Saturday 6 September 2008

Panopticon in the Global Village - Reading Zygmunt Bauman's "Community"

To be frank, I have only just started, but the thrust of the book is clear: confrontation of the impossible dream of Community (particularly understood as Gemeinschaft of Ferdinand Tönnies) with the loose social coupling and insecurities of the contemporary, liquid modern (Bauman's term--one might just be tempted to say postmodern if not for the stigma the word currently carries) world. I was particularly intrigued to see Bauman's exploration of the issue of complete mutual understanding, one of the bedrock features of Community (capitalization is my idea, so as to differentiate the perfect dream--Platonic form, one is tempted to say--from any real-world, stunted examples of communities). I am reading the book in Polish, so I will not provide direct quotations (you do not want to read my attempts at retranslation into English), but Bauman (p. 17) describes this mutual understanding as the joy of never having to ask (anxiously, he makes sure to add) "what do you mean?" In other words, it is the dream of the perfect language all over again, the pursuit of which Umberto Eco (1995) so engagingly chronicled: the attempt to find the language of angels (or of creation), the perfect signification capable of chronicling truth and only truth (compare and contrast with George Orwell's Newspeak).
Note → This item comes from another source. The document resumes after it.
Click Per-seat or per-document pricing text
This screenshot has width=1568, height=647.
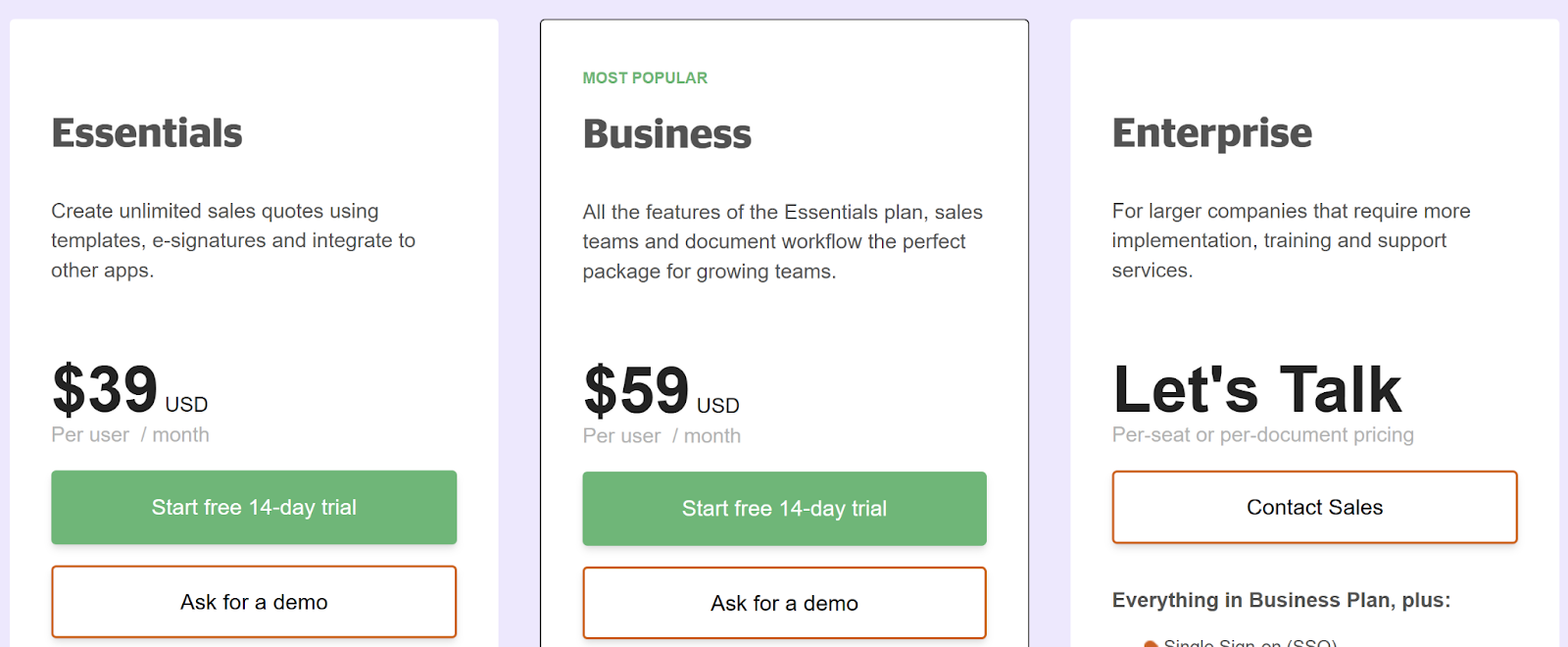1263,434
Incidentally, it is the very dream that awoke with the new information technologies, where Marie-Laure Ryan (2001, as well as hundreds of other enthusiasts) could again boast of the possibility of nonsymbolic communication awaiting just beyond the corner.
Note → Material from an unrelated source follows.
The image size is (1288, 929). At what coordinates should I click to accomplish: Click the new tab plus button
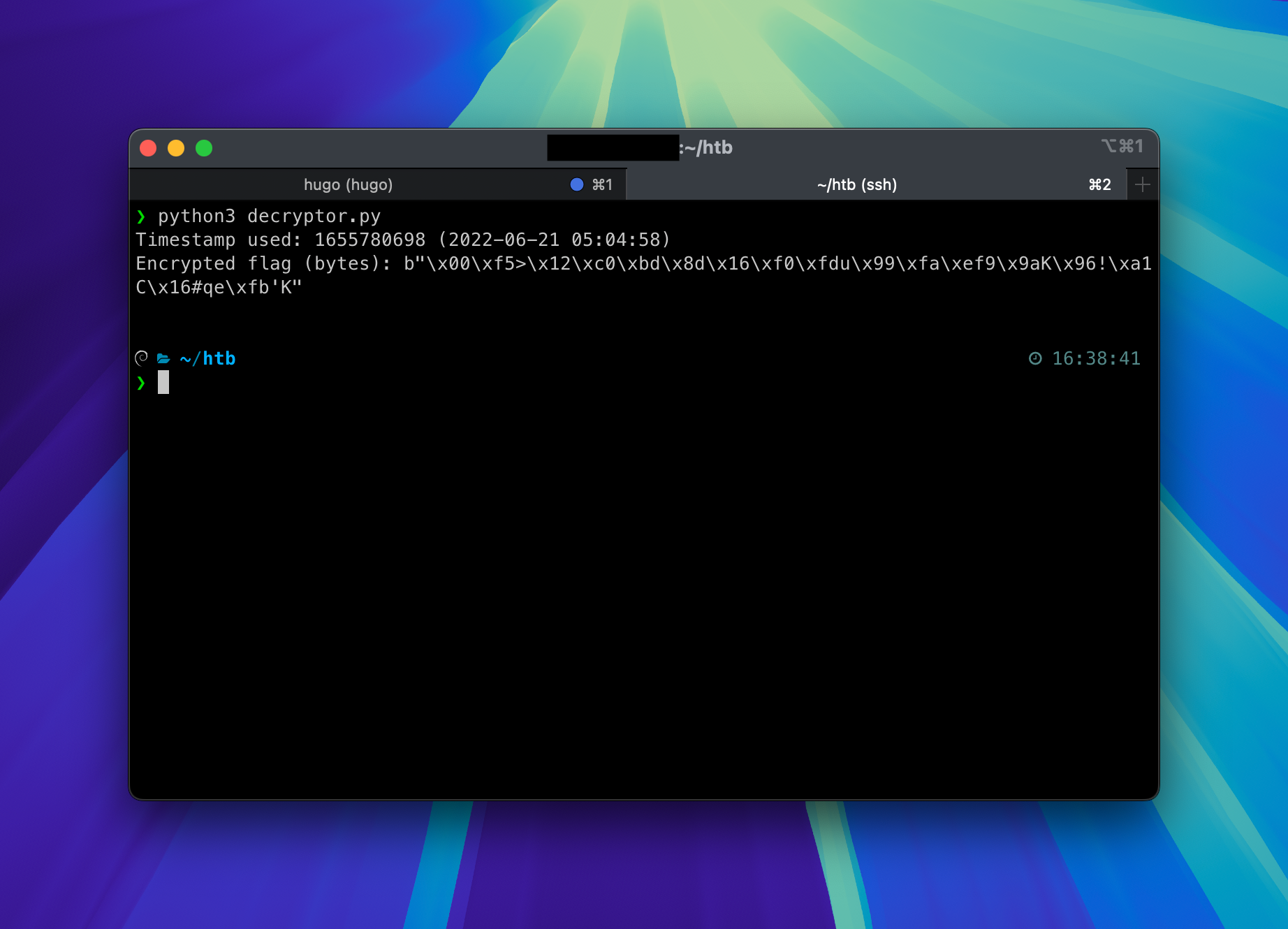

Even more interestingly, the dream of Community might be the very impulse behind the creation of the millions of blogs (including this one, of course) where authors bare all to anyone and everyone who just might listen. Of youtube swarming with personal and intimate content and of widely publicized "secret" sex tapes of celebrities and would-be celebrities. Of the loss (shedding, perhaps, would be a better-fitting word) of privacy, not to a clandestine government (or corporate) operation, but to the world at large, in the last desperate attempt to create a community that would understand us all just as we are.

References:
Bauman Zygmunt (2001/8) Wspólnota (Community: Seeking Safety in an Insecure World). Kraków: Wydawnictwo Literackie.
Eco, Umberto (1993/5) The Search for the Perfect Language : The Making of Europe (La Ricerca della Lingua Perfetta Nella Cultura Europea. Oxford: Blackwell.
Ryan, Marie-Laure (2001) Narrative as Virtual Reality. Immersion and Interactivity in Literature and Economic Media. Baltimore: John Hopkins University Press.